Vies déposées, Tom-Louis Teboul (Seuil)

photo Pierre AhnneOn pouvait craindre le pire. Jugeons-en… Ils sont trois : Ilmiya, la « Rom », prostituée occasionnelle et accro au crack ; Ernst, qui pratique plutôt la bière Atlas ; Jul, qui aime le vin mais fait feu de tout bois. « Le Franprix de la rue Ordener » est leur lieu de résidence privilégié. Enfin, le trottoir devant le Franprix. Nos trois héros, inséparables, y survivent tant bien que mal, pratiquant la mendicité (« un travail éreintant »). Tom-Louis Teboul, qui travaille avec Emmaüs et connaît bien le monde de la rue, nous raconte dans ce premier roman un an de leurs existences, forcément sans espoir, tant il est vrai que, pour certains, « la chance ne tourne jamais ».

 

L’art de la phrase

 

Comment un tel livre échappe-t-il à tout ce qu’on serait en droit de redouter : pittoresque indécent prêté à la misère, sociologie déguisée en fiction, bons sentiments, protestation hargneuse et confortable ?... Par l’écriture. C’est-à-dire, d’abord, par la phrase. Tom-Louis Teboul sait qu’en écrivant quelque chose d’aussi simple que : « Ils mangèrent du pain humide et s’observèrent », on touche juste. Il sait trouver le bon dosage de sophistication et de tournures populaires, d’oralité et d’expression soutenue, retenant la leçon de Céline (« Toute seule qu’elle se retrouvait, avec ses bourrelets et son foie tout hépathique qu’on se demandait comment il avait pu tenir si longtemps »), parfois aussi celle de Genet (« Bientôt il se raconta sous les ponts que Paris détenait une reine, et les mendiants voulaient la rencontrer »).

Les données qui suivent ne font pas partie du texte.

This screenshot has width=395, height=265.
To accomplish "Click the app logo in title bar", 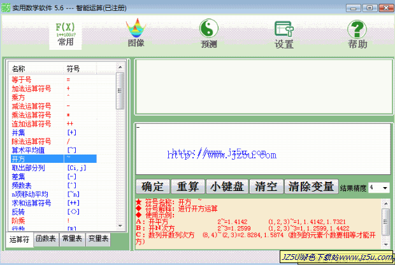I will tap(7, 6).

Le résultat est un savant mélange d’ironie et d’empathie, qui se maintient toujours au plus près des personnages et pourtant dans un léger décalage, manière la plus efficace de nous donner accès à leurs esprits (souvent confus). Sans compter, dans ce roman (forcément) de plein air qui est aussi un hymne à Paris, la présence des lieux et du temps qu’il fait, « les surprises d’octobre », « les dorures diplomatiques du ciel ».

 

Tout cela au service d’une épopée burlesque, au sens le plus originel du terme. Une affichette promettant « une honnête récompense » à qui ramènera à son propriétaire un chow-chow égaré, une quête improbable couronnée par le succès le plus inattendu, une fortune soudaine, une brusque échappée romanesque, qui nous ferait presque croire à un départ possible vers d’autres horizons et une nouvelle vie…

 

Faux-semblant, bien sûr. Comme les trois compagnons, on déchantera vite. La vérité du livre résidait bien, avant ces quelques pages finales, dans une structure fondée sur la répétition, les errances toujours circulaires, le retour inévitable des beuveries comme moyen d’évasion décidément unique.

 

Les dorures du ciel sont à tous

 

Il y a, dans tout cela, quelque chose d’évidemment et profondément politique. Non parce que Teboul n’aime guère la police et ne s’en cache pas. Et pas davantage parce qu’il n’épargne ni l’indifférence impitoyable de la société de consommation pour les êtres à qui celle-ci est refusée ni la bonne conscience ou la culpabilité honteuse de ceux qui se contentent de souhaiter « bon courage » aux mendiants (« qu’on pensait que ça suffisait le courage pour survivre »). La radicalité et la générosité de la démarche est d’abord ici, répétons-le, affaire de style. Pourquoi Ilmiya, Ernst et Jul, comme les femmes et les hommes réels à qui l’auteur dédie son œuvre et dont il énumère en exergue les prénoms, n’auraient-ils pas droit au langage et à la pensée ? Pourquoi ne pas leur permettre de discerner le « fil lumineux qui les reli[e] [entre eux] (…) et les un[it] également à la souffrance des autres vivants aux antipodes » ? Au nom de quoi ne pas laisser Ernst, au cours d’une unique échappée sur les bords de l’Oise, ressentir « le monde autour, les poissons, le courant, le vacarme des mouches » ?... Par leur langue exigeante et précise, par leur humour et leur ironie même, par leur usage contrôlé de la poésie, l’auteur ou son narrateur restituent à leurs héros dérisoires la complexité et la dignité de tout un chacun. Ils font, de ces « vies déposées au milieu du trottoir », des existences à part entière. Et de ceux qui les vivent, par-delà l’uniformité que répand sur eux la misère, des individus — mieux encore : des personnages de roman.

 

P. A.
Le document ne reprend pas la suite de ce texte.